Spence, a doctoral student at the University of Texas at Austin, said the groundwork for his online journal was laid during a trip to a Vancouver Island conference in 2007. The journal has published five issues to date.

Spence described Park’s work as “fascinating.”

“The research potential of intersecting virtual worlds with the modeling of complex social systems is significant, and could potentially contribute to a number of breakthroughs in the areas of urban planning and law enforcement,” he said.

Nicolas Georganas, an engineering professor at the University of Ottawa who’s worked extensively with virtual environments over the last decade, said such worlds offer many benefits.

“For medical training, there are medical-training simulators extensively used now. There are defence-training simulators,” he said.

“And there are now simulators that are used in psychology for treating phobias. So virtual reality has become now a standard tool for many applications.”

Georganas started using virtual environments in his laboratory in 1997 and said important advances have been made in the field since.

“(Surgeons) can train people in a much friendlier way, without using cadavers, without using animal eyes or animal parts,” he said.

“They can use just the computer with a device that emulates touch and be able to train.”

Georganas hailed the Wii for having a revolutionary interface.
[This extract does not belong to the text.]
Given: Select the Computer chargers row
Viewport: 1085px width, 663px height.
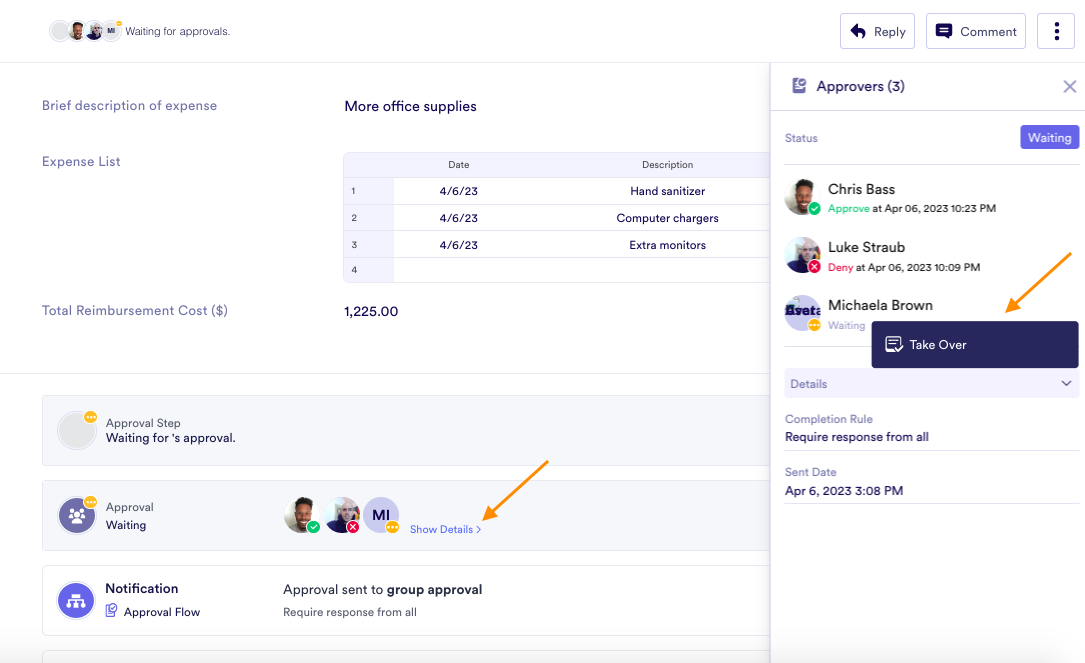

The system was introduced by Nintendo in 2006 and uses motion-sensing technology that allows players to control games through gestures.
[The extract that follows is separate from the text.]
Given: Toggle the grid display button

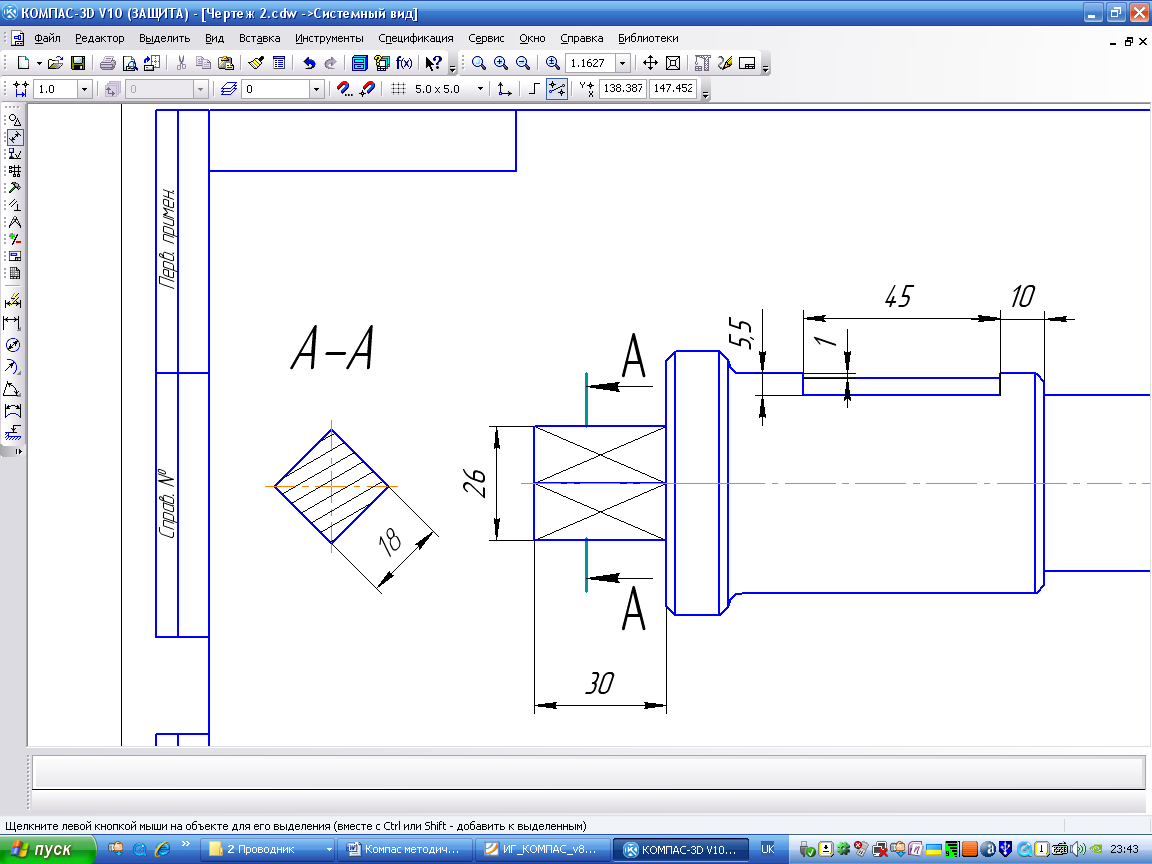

“It is moving now beyond games. It is becoming a standard interface for the real world,” he said.

The Downtown Eastside is Vancouver’s oldest neighbourhood and homelessness runs rampant through the 10-block area. More than 5,000 drug users reside in the neighbourhood, which features North America’s only safe injection drug clinic.

Laura Track, a lawyer who operates out of the Downtown Eastside for the non-profit Pivot Legal Society, said she hopes some good comes from Park’s project.

“One thing I’m interested in understanding better is about people’s perceptions of this neighbourhood and if it can be used as a way of opening people’s eyes to the beauty that exists here, the community that exists here,” she said.

“It’s not a scary place to be. People are in large part very friendly, they look out for each other, there’s a real sense of community. I think it could be positive.”

Track said those who experience the virtual environment might well want to visit the real one.

“You might discover some of the amazing little gems that exist here. I don’t know how many people know there are a couple of community gardens in the Downtown Eastside,” she said.

“If you’re strolling through this virtual environment and you stumble into one of these beautiful vegetable gardens, I would imagine that might change your perspective a little bit.”

Park said that perspective depends on the individual.

One study participant who had his camera stolen during a real-life trip to the Downtown Eastside expressed great fear during his navigation through the virtual environment.

Another participant who worked as a security guard in the real-life neighbourhood wasn’t at all concerned during the virtual walk.

Park said he plans to continue working on the virtual environment and hopes to improve it. He foresees a virtual world in which participants can enter the different buildings and have unique interactions with the on-screen characters.

He’s also working on another virtual environment of Vancouver’s Chinatown that would test the area’s walkability for senior citizens.

Like Track, Park says he’s just hoping some good comes from his work.

“I want to see my research have a positive impact on society, where I live.”